WHAT TO PRODUCE :: Could you return, unchanged, the lines from the one containing "The image size is (325, 346)." up to and including the one containing "Action: pyautogui.click(x=84, y=11)"?

PROVIDED INFORMATION ::
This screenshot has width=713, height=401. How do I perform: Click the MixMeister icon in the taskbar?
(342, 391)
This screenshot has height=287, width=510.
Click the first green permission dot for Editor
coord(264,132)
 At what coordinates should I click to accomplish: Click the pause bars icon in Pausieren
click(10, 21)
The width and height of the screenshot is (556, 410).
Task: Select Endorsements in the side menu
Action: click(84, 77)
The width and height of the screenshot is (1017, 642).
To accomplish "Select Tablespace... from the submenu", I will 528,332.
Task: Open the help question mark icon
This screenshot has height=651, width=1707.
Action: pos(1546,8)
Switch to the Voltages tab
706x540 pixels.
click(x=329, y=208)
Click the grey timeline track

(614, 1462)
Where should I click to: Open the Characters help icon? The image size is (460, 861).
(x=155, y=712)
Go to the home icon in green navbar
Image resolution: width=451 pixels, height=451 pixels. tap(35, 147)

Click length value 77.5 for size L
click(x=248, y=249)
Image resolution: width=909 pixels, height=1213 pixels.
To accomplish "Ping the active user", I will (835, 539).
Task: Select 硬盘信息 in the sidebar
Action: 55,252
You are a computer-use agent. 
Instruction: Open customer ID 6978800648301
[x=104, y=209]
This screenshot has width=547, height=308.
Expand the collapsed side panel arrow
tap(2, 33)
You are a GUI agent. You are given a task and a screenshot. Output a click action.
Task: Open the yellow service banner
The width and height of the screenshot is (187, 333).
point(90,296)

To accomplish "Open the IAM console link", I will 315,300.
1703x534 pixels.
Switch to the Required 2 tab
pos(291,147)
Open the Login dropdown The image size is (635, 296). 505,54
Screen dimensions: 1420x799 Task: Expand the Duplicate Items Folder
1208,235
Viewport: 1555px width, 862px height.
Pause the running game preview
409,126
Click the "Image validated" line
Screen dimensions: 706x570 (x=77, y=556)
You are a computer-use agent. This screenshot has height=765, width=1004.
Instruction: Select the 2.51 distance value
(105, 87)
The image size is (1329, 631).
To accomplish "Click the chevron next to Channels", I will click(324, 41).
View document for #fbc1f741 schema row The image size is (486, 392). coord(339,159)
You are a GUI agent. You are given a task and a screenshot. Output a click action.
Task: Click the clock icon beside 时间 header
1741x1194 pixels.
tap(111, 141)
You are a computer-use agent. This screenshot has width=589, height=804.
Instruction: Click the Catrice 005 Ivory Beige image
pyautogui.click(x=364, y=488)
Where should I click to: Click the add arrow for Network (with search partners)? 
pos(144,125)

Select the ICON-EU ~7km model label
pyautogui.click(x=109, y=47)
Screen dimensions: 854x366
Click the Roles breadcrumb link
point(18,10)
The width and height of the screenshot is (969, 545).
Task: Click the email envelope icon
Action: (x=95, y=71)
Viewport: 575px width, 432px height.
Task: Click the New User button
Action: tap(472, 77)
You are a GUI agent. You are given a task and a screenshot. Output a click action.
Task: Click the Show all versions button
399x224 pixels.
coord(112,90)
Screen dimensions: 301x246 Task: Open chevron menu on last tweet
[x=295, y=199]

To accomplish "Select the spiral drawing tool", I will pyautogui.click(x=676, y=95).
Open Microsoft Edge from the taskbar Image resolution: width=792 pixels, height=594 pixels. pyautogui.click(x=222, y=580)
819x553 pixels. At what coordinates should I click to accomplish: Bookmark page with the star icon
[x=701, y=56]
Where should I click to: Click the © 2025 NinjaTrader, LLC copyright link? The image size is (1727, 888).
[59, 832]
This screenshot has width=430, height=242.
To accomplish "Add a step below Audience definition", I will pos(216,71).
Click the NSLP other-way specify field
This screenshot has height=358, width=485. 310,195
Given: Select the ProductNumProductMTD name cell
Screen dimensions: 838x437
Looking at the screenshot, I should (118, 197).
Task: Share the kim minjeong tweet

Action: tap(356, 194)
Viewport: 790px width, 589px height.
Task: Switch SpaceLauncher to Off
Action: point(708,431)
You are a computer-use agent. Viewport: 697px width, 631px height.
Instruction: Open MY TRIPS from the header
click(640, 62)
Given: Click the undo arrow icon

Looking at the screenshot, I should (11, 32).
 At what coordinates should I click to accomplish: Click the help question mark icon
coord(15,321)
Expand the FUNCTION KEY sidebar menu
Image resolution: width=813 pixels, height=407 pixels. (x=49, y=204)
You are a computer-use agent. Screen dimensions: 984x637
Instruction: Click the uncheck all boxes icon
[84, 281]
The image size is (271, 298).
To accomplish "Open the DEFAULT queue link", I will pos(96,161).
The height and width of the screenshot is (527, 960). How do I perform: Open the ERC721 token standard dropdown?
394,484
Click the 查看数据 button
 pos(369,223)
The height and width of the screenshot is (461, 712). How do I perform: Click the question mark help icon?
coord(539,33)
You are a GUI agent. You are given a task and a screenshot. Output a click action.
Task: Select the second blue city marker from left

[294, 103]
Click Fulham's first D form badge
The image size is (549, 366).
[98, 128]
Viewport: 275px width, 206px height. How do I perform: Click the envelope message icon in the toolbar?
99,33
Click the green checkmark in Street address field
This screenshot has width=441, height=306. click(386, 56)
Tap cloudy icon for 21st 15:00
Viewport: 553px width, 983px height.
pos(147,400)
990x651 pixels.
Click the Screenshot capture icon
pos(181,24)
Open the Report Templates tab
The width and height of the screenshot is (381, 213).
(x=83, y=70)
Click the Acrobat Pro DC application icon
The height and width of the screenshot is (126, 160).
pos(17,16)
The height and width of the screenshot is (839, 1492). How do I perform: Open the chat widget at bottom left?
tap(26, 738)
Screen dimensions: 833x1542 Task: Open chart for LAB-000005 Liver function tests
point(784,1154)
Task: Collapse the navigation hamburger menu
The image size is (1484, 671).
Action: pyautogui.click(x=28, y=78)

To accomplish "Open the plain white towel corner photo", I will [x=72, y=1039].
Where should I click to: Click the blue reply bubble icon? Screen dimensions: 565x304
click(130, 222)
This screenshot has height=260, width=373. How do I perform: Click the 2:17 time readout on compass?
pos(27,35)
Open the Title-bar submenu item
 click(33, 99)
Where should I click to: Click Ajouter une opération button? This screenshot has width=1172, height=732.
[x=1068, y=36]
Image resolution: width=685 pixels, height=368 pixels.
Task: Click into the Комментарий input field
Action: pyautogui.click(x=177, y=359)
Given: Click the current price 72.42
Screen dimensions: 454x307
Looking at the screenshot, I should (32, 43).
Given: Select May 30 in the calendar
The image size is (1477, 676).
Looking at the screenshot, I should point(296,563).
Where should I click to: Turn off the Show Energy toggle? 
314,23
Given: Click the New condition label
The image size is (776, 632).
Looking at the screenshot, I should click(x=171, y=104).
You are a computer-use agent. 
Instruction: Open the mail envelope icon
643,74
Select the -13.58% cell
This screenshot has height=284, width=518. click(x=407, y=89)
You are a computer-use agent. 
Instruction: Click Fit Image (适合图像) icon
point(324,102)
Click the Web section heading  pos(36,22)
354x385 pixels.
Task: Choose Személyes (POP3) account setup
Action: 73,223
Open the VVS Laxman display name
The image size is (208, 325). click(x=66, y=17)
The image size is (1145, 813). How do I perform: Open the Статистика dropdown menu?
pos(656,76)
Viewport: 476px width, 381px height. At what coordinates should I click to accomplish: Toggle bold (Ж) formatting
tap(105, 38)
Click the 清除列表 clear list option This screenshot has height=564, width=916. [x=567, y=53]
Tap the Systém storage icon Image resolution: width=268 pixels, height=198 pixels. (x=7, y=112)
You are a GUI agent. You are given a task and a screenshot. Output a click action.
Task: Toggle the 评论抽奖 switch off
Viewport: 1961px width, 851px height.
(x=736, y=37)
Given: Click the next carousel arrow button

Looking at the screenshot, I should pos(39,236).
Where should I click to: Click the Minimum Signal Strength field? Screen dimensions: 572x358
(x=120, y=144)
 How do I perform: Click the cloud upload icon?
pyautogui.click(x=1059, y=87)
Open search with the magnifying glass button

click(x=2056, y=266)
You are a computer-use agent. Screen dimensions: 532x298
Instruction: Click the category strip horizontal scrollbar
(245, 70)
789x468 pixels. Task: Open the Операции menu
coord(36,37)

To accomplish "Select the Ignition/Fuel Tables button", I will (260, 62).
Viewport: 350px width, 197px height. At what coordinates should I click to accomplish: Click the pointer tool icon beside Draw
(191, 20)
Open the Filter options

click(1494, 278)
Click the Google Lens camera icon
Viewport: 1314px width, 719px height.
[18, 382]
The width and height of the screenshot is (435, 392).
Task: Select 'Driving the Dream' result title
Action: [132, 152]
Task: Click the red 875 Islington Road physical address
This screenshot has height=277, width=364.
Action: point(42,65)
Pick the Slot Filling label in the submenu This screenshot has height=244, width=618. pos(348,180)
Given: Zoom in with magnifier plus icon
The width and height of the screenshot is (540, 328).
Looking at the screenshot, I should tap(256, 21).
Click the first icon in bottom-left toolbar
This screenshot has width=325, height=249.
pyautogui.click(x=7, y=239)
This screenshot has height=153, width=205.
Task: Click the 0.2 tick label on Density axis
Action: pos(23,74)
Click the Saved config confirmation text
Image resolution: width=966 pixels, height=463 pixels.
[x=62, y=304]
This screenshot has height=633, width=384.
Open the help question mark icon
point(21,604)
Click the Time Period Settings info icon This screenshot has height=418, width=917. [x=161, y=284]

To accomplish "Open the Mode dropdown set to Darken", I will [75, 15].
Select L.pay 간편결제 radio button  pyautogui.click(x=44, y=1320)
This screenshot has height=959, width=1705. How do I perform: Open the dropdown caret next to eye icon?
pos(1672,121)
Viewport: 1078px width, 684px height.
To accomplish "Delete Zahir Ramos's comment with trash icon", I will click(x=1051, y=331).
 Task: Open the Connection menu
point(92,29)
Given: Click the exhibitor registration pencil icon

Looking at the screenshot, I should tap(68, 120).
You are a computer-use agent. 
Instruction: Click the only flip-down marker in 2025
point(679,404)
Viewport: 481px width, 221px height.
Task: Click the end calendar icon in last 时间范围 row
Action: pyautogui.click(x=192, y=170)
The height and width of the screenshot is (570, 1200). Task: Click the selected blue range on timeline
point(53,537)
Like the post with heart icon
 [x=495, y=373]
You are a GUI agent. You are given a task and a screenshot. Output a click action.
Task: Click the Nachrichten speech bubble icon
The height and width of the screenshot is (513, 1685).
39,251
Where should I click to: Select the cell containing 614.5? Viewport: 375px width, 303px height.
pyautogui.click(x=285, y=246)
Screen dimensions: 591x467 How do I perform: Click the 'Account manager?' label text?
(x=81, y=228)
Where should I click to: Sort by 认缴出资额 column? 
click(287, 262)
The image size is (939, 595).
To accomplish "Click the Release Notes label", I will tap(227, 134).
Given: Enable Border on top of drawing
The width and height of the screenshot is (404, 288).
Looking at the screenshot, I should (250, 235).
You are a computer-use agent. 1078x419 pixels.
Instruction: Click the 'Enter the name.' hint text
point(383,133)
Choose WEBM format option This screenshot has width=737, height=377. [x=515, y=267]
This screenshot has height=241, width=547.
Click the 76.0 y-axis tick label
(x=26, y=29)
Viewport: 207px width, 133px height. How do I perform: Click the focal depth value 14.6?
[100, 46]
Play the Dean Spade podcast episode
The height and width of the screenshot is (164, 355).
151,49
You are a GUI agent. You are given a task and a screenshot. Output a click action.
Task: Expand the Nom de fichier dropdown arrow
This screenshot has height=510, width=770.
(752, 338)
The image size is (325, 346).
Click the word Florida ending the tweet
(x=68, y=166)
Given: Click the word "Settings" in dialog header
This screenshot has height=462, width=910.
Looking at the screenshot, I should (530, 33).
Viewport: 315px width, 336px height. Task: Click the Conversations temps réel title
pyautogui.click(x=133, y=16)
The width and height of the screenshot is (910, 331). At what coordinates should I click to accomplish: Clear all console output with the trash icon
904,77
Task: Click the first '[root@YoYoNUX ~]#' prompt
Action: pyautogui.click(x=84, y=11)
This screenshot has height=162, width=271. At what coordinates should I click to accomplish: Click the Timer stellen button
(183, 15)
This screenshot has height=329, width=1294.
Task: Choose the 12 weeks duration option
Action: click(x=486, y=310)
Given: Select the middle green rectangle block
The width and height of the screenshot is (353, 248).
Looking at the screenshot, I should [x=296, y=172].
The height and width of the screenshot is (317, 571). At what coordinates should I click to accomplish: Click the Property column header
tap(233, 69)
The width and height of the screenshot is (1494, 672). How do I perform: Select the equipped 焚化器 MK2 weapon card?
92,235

SOLUTION TO THIS EXERCISE ::
The image size is (325, 346).
Click the word Florida ending the tweet
(x=68, y=166)
Given: Click the word "Settings" in dialog header
This screenshot has height=462, width=910.
Looking at the screenshot, I should (530, 33).
Viewport: 315px width, 336px height. Task: Click the Conversations temps réel title
pyautogui.click(x=133, y=16)
The width and height of the screenshot is (910, 331). At what coordinates should I click to accomplish: Clear all console output with the trash icon
904,77
Task: Click the first '[root@YoYoNUX ~]#' prompt
Action: pyautogui.click(x=84, y=11)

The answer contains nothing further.